#### Task instructions:
Copy out, from the entries below, each line that holds the string "right".

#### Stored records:
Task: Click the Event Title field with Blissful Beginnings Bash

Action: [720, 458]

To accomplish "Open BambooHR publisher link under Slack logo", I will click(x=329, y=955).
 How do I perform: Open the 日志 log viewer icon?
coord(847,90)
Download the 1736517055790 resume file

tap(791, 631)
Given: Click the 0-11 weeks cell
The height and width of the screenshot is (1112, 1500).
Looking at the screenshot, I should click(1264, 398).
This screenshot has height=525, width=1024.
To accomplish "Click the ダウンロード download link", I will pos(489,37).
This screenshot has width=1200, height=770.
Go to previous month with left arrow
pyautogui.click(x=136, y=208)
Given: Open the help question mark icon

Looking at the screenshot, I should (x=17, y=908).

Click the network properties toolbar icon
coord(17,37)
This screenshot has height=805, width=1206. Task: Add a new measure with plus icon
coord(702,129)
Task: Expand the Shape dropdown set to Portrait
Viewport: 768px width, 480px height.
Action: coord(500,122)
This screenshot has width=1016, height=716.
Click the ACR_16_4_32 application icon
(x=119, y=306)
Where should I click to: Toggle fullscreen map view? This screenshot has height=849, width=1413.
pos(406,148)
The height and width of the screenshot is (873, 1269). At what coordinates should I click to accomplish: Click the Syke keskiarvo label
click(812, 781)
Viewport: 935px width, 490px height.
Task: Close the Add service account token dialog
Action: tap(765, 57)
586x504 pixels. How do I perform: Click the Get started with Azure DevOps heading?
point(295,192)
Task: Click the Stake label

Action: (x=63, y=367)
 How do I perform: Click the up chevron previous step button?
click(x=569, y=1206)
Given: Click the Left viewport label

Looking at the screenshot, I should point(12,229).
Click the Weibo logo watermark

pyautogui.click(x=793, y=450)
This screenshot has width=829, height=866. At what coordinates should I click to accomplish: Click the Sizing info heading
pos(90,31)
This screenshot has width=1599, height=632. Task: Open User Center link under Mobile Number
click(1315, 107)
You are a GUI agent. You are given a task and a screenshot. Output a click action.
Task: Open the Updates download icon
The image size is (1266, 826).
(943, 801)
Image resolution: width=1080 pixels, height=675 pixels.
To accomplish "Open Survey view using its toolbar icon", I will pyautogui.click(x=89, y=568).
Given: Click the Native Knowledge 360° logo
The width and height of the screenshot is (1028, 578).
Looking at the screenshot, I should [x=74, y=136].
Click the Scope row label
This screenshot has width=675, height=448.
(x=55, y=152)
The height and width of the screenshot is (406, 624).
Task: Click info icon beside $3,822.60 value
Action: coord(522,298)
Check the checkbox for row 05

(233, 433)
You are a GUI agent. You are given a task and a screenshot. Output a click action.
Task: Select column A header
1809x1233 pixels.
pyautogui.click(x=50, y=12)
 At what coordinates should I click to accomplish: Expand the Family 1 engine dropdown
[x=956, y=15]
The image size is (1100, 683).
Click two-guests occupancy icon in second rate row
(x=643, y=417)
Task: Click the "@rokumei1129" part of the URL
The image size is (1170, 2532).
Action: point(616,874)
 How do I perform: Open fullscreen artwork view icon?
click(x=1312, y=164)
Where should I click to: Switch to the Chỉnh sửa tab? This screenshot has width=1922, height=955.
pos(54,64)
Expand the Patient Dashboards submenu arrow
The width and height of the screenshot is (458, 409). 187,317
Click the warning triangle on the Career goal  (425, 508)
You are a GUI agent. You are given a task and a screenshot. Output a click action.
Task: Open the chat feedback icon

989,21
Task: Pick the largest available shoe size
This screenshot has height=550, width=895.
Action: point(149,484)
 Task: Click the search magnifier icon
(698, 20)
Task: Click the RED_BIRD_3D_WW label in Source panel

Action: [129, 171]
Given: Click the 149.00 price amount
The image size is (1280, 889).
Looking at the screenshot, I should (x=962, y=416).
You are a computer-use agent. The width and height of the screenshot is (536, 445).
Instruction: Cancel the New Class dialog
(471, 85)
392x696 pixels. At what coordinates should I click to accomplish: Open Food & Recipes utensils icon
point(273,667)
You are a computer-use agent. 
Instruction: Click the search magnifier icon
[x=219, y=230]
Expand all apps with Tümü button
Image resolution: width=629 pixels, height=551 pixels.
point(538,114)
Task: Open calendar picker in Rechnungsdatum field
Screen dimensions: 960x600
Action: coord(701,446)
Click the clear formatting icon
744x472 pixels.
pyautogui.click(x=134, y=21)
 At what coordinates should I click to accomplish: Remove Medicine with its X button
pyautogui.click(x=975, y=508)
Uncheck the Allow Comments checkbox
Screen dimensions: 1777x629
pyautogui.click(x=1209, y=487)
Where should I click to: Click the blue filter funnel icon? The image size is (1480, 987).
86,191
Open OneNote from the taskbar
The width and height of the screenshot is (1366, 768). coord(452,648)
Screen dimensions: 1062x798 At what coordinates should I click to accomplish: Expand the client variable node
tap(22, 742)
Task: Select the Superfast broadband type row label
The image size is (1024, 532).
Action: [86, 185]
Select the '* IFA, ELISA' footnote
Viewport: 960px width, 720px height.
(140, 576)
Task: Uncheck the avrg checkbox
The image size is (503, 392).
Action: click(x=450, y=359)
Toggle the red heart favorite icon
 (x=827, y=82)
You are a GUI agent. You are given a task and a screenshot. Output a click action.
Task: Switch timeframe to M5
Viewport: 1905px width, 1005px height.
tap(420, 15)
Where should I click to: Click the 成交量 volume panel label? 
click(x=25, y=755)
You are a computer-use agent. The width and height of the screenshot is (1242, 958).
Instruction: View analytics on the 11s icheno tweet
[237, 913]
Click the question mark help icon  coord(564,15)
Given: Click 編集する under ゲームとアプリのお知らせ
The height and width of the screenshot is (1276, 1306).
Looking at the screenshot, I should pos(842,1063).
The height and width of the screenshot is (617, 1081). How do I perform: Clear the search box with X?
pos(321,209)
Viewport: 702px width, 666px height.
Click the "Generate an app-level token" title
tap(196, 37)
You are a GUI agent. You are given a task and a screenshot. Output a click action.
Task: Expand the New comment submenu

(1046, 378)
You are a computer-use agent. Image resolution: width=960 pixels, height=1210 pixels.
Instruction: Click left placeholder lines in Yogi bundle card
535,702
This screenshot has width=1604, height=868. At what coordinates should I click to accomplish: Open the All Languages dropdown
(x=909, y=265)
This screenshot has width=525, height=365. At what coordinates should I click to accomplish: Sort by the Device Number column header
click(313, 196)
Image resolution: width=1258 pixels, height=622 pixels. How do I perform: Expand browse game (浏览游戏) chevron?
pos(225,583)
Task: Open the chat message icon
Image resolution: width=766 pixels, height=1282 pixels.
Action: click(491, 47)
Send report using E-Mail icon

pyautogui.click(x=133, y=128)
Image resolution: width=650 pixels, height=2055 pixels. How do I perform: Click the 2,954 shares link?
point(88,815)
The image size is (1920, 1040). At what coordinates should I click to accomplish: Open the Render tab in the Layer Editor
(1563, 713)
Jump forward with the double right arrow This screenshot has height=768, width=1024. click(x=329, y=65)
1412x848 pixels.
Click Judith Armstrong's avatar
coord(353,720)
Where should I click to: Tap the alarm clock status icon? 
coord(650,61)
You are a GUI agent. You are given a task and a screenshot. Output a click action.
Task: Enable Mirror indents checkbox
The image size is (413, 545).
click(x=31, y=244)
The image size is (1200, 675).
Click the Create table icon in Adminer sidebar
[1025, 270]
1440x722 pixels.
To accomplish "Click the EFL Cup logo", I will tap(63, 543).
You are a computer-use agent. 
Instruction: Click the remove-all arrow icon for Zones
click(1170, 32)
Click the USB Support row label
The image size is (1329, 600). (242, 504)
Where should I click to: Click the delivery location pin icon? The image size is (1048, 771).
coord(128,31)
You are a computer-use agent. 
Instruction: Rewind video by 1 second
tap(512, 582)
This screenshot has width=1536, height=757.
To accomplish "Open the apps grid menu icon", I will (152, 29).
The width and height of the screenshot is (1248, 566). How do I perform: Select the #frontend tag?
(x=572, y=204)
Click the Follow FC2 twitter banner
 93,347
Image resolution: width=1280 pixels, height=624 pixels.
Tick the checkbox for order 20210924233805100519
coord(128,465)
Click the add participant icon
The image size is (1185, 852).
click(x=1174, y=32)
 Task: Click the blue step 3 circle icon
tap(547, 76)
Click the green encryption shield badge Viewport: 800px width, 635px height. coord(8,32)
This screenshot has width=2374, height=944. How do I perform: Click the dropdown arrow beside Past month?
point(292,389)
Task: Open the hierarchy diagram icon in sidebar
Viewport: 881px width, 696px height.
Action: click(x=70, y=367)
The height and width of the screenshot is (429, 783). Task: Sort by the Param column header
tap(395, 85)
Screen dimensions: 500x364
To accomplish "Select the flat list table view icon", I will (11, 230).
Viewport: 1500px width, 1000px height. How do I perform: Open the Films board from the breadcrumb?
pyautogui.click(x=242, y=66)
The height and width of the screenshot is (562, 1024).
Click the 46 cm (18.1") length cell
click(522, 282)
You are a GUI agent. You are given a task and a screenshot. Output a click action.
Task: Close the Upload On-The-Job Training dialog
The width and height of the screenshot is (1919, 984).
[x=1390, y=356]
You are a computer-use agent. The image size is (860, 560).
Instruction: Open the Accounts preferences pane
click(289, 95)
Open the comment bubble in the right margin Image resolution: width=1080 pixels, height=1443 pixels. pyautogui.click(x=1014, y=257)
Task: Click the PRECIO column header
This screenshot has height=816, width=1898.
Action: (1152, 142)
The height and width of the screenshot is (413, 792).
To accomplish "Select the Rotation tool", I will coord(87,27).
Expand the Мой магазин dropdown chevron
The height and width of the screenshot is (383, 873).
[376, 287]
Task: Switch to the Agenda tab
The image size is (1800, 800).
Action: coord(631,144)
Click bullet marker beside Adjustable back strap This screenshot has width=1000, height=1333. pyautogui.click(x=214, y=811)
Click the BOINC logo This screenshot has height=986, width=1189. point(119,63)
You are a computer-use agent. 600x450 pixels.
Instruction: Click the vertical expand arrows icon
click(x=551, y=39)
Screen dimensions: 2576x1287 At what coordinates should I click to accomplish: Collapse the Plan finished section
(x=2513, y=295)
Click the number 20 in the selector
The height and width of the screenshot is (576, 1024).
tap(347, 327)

#### Task result:
Jump forward with the double right arrow This screenshot has height=768, width=1024. click(x=329, y=65)
Open the comment bubble in the right margin Image resolution: width=1080 pixels, height=1443 pixels. pyautogui.click(x=1014, y=257)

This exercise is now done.